By lining up against the Union the Communist Party facilitated the policy supported by Moscow, which didn’t look kindly on its still unreliable ally Egypt becoming to powerful too rapidly. At the same time the party was turned into an instrument of the narrowest interests of the national bourgeoisie, thus also preventing the possibility of any kind of regional solidarity emerging amongst the proletariat. When the divergence with the pan-Arabists passed onto the terrain of street fighting, the Communist Party would be the main force suppressing those fighting for the Arab Union in a series of bloody battles, with repression and expulsion from the trade unions meted out to those workers who supported it.
 

The Mosul Rebellion

The struggle culminated in the defeat on the streets of the military revolt which took place in Mosul in March 1959, led by a group of Free Officers of an anti-communist and Pro-Nasser persuasion. It is an episode that offers important lessons about the relations between classes during those months of immense social upheaval.

The commander of the Mosul garrison ordered the troops to disperse a massive rally of the Iraqi Communist Party-inspired Peace Partisans. A section of the army, supported by the populace, disobeyed the order and turned their guns on their officers, triggering the uprising.

It has been observed of the movement that there was a high degree of correlation between economic, ethnic and religious divisions.

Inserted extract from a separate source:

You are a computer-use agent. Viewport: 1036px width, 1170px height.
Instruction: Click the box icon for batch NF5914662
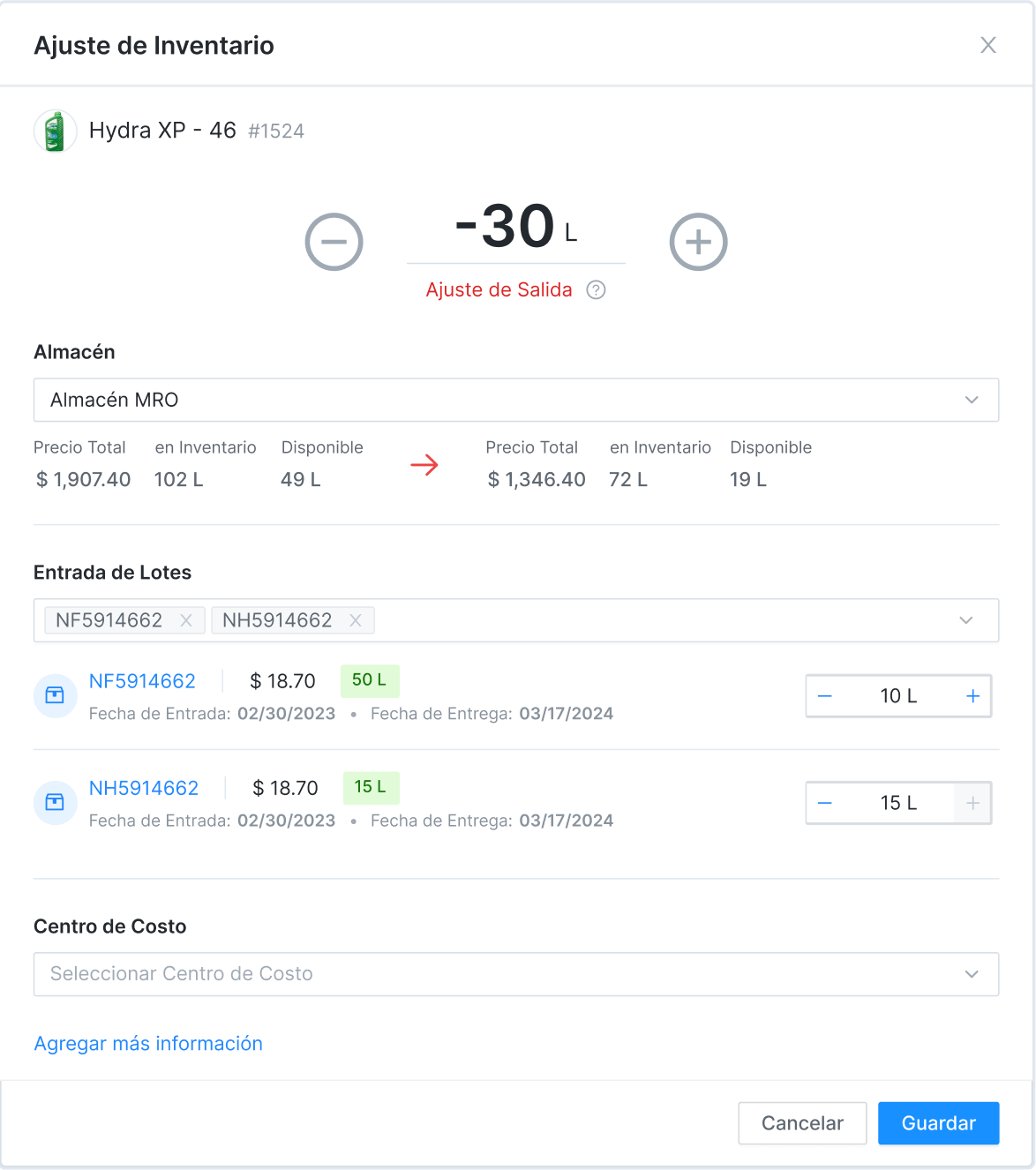55,695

For example, many of the soldiers were not only drawn from the poorest section of the population but were also Kurds; the officers for the most part belonged to the Arab middle classes; a lot of the poor peasant farmers in the villages around Mosul were Aramaic Christians; the big landowners were mainly Arab Muslims. But when economic divisions didn’t coincide with confessional or ethnic divisions it was the class factors and not the racial or religious factors which predominated. Arab soldiers aligned not with Arab officers but with other Kurdish soldiers; Kurdish clan leaders who were large landowners aligned with Arab leaders who were large landowners; the rich and long-established Christian merchant families made no common cause with poor peasant farmers simply because they were also Christian. When peasant farmers acted on their own initiative, whatever their ethnic composition, they directed their anger at the large landowners in an indiscriminate way and regardless of any political stance. As for the workers and dispossessed of the Arab quarters, they united with the Kurdish and Aramaic peasant farmers against the Arab Muslim landowners.
 

Suppression of the Proletariat

The situation was reckoned to be dangerous in Washington as well and Allen Dulles, the Director of the CIA, described it as “the most dangerous in the world today”. Spontaneously and enthusiastically the great masses rebelled, mobilising and organising themselves within the workers’ unions and the peasant farmers’ associations, and within the women’s and youth organisations. The Communist Party, whose membership in no time at all increased to 25 thousand members, seemed a formidable force, albeit one used to divert this movement into non-revolutionary channels and lead it toward dispersal and defeat. A trap painted red.

‘Having effectively contributed to save the regime – writes P.Rondot in his book Irak (Paris, 1979) – the communists were insistent they should take on government responsibilities. The Kurds and the Shiites, who considered the communists their allies, supported these demands’. But the Qasim government, despite the Communist Party’s moderate political stance, didn’t want to give the impression it was succumbing to pressure, and nor did it want to fall out of favour with the wealthy classes and the United States further down the line. It therefore decided to mount an offensive against the CP. In May 1959 two articles of the old penal code were reinstated, punishing those who professed communist views with seven years in prison.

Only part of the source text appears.